Choose a small, widemouthed jar. Plastic or glass jars are acceptable, but plastic lids are preferred over metal. Remove the label by soaking the jar in hot water then peeling or scraping it off.
Rinse the jar and lid thoroughly in one part bleach to five parts hot water, then rinse both parts in clear water to remove the bleach residue.
Remove the lid from the jar. Poke three to four small holes along one edge with a nail or ice pick. Flip the lid upside down, and sand off any rough edges to avoid cutting the hummingbird's tongue.
Paint red stripes around the outside of the jar. Avoid painting the entire jar, as you need to see the nectar inside.

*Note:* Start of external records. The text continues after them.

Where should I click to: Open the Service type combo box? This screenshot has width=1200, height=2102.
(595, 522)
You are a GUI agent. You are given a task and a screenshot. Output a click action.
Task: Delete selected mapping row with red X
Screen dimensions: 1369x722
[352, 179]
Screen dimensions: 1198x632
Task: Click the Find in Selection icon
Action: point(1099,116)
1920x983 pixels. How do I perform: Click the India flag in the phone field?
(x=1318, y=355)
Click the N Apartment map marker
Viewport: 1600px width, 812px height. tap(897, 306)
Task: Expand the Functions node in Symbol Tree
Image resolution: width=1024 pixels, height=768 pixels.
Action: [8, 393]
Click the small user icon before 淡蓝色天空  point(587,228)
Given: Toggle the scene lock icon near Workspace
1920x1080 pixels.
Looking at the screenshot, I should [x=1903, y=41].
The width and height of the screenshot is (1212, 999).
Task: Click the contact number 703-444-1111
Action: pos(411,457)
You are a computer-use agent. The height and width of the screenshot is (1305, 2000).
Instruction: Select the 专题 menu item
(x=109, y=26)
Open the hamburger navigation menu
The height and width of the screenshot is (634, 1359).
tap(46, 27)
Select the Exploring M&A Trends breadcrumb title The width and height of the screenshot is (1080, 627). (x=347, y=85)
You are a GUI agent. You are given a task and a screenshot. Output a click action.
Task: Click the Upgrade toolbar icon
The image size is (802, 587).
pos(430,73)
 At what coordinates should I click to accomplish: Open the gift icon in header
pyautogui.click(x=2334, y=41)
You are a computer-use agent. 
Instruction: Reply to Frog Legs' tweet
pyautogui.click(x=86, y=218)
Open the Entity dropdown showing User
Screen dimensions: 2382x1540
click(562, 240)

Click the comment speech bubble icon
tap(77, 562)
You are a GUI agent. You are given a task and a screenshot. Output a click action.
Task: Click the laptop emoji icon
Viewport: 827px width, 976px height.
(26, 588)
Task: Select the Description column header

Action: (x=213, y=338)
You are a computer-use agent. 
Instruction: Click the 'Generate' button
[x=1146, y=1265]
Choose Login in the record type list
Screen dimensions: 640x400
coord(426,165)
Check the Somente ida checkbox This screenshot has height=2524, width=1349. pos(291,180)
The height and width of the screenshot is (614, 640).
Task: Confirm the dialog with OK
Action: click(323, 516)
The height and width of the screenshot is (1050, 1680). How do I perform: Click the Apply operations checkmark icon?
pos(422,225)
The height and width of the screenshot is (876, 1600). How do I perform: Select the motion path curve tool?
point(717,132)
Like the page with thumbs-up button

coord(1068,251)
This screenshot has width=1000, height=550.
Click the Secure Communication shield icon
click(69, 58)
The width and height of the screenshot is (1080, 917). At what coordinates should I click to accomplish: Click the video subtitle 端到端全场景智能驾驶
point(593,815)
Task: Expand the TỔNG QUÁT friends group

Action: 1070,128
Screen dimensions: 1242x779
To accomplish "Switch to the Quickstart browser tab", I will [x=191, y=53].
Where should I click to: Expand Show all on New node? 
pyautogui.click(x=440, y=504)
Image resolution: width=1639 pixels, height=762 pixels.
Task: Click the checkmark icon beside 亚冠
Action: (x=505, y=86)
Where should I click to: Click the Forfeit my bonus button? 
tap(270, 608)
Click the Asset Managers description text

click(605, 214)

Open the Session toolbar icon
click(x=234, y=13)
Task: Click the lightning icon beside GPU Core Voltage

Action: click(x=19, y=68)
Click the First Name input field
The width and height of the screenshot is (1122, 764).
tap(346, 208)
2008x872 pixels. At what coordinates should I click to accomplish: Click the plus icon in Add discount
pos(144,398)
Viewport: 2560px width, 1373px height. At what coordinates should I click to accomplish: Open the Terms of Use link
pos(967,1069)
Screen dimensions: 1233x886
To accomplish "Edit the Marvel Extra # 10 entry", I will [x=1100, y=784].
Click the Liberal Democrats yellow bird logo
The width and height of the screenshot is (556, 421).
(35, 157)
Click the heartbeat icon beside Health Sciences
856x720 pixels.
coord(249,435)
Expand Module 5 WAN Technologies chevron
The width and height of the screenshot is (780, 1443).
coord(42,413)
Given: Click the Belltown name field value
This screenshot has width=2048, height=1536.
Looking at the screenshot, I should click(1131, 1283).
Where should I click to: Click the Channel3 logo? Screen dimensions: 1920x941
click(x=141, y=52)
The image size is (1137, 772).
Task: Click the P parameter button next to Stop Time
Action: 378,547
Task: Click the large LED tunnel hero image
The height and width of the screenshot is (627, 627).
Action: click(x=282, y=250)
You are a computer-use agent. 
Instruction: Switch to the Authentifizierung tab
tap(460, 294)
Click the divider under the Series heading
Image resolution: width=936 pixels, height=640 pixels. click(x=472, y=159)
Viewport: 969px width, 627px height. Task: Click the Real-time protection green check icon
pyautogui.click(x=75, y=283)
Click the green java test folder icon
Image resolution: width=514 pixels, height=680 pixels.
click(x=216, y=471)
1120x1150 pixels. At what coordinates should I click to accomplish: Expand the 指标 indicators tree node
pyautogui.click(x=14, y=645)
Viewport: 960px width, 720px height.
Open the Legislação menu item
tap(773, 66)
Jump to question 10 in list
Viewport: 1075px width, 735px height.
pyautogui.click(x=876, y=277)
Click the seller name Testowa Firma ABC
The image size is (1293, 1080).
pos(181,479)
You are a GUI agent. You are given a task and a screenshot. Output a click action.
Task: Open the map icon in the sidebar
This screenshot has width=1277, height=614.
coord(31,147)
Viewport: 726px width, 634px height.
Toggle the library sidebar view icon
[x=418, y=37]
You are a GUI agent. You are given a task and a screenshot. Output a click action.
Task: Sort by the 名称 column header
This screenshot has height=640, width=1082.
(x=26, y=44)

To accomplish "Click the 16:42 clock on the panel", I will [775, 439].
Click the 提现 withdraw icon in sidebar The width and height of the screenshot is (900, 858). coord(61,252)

Wrap a 3-foot length of 18-gauge wire around the jar rim tightly. Twist the wire ends together, leaving a 1 foot length to hang the feeder with.
Mix one part sugar to five parts boiling water until the sugar is completely dissolved. Fill the feeder and place the lid on.
Hang the jar from a hook outside on a tree branch with the wire. Position the jar so it sits at a 45-degree angle with the lid holes near the bottom.
Check for mold and cloudiness every two to three days. Sanitize the feeder with the bleach solution, and refill it if mold or cloudiness are present.
Rinse the feeder well with hot water before every refilling, and sanitize it at least once per month with the bleach solution.